Le Shift Project ne propose pas un pays de cocagne. Mais un pays légèrement différent du nôtre : agréable, accessible, et surtout, durable.
Il ont un plan !
Enfin, les auteurs du Shift Project préconisent une méthode : la planification, évoquant même l’ancien Commissariat Général au Plan, qui devint l’organe emblématique des Trente Glorieuse en accompagnant tous les grands chantiers nationaux (on lui doit le lancement des projets Airbus, Concorde, ou l’aéroport de Roissy).
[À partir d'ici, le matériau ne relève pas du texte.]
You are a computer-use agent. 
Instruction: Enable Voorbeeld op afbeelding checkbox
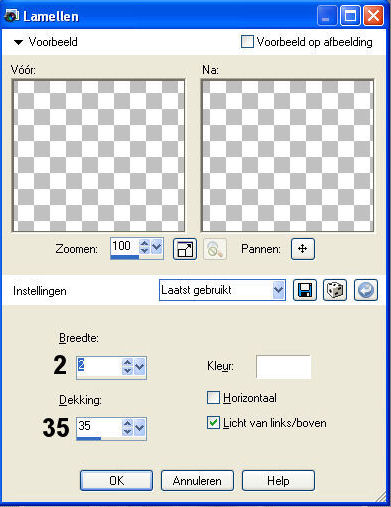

Il faudra donc faire un choix. Transformer la société nécessite beaucoup d'interventionnisme, et donc, un marché moins libre. Bien sûr, le Shift Project n’entend pas transformer la France en pays autoritaire et compte laisser aux entreprises les mains libres, même si des “incitations intelligentes" (carotte et bâton) devraient les aider à prendre la bonne direction.
Notre société est malade. Mais désormais, nous avons le diagnostic, le remède, et la posologie. Finalement, c’est tant mieux ! Nous ne sommes ni perdus, ni condamnés par les dieux. Il faut juste reprendre de bonnes habitudes. Et se soigner.